A distinction is also made between a bias or prejudice against a party and a bias or prejudice against the law upon which the parties are entitled to rely. When a venireperson is biased or prejudiced against the law, the test is whether their views would prevent or substantially impair their ability to abide by their- oath and follow the law. Smith, 907 S.W.2d at 527; Riley v. State, 889 S.W.2d 290 (Tex.Crim.App.l993)(opinion on original submission and opinion on reh’g).
. While the basis for this reasoning has never been explained, perhaps it is because a defendant is not entitled under the constitution or any statute to have any particular venireperson sit on his juiy (absent discrimination). See Rousseau v. State, 855 S.W.2d 666, 676 (Tex.Crim.App.l993)(parties do not have right to selection of any particular juror only right to exclude particular juror in absence of discrimination). Rather, a defendant only has a right to exclude particular venirepersons. Id. Further, exclusion of a particular qualified juror does not affect the fair and impartial make-up of the juiy.
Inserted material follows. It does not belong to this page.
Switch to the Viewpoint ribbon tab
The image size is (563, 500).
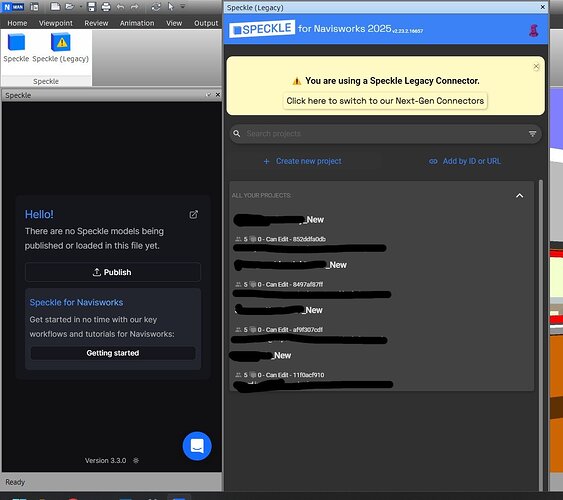click(x=56, y=23)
In the context of the potentially wrongful exclusion of a qualified venireperson on account of race, the Court has explained: ... The possibility of racial prejudice in the selection of the petit jury affects the adversarial presentation of the case not at all. If anything, it affects only the makeup of the tribunal that hears and adjudges that presentation.... In any event, if race is not an allowable "proxy” for bias [citation omitted] we can only conclude that an all white jury — whether it is the product of chance or of racial discrimination in the exercise of peremptory challenges— can nevertheless render a fair and impartial verdict in the trial of a minority defendant.
Batiste v. State, 888 S.W.2d 9, 15 (Tex.Crim.App.1994).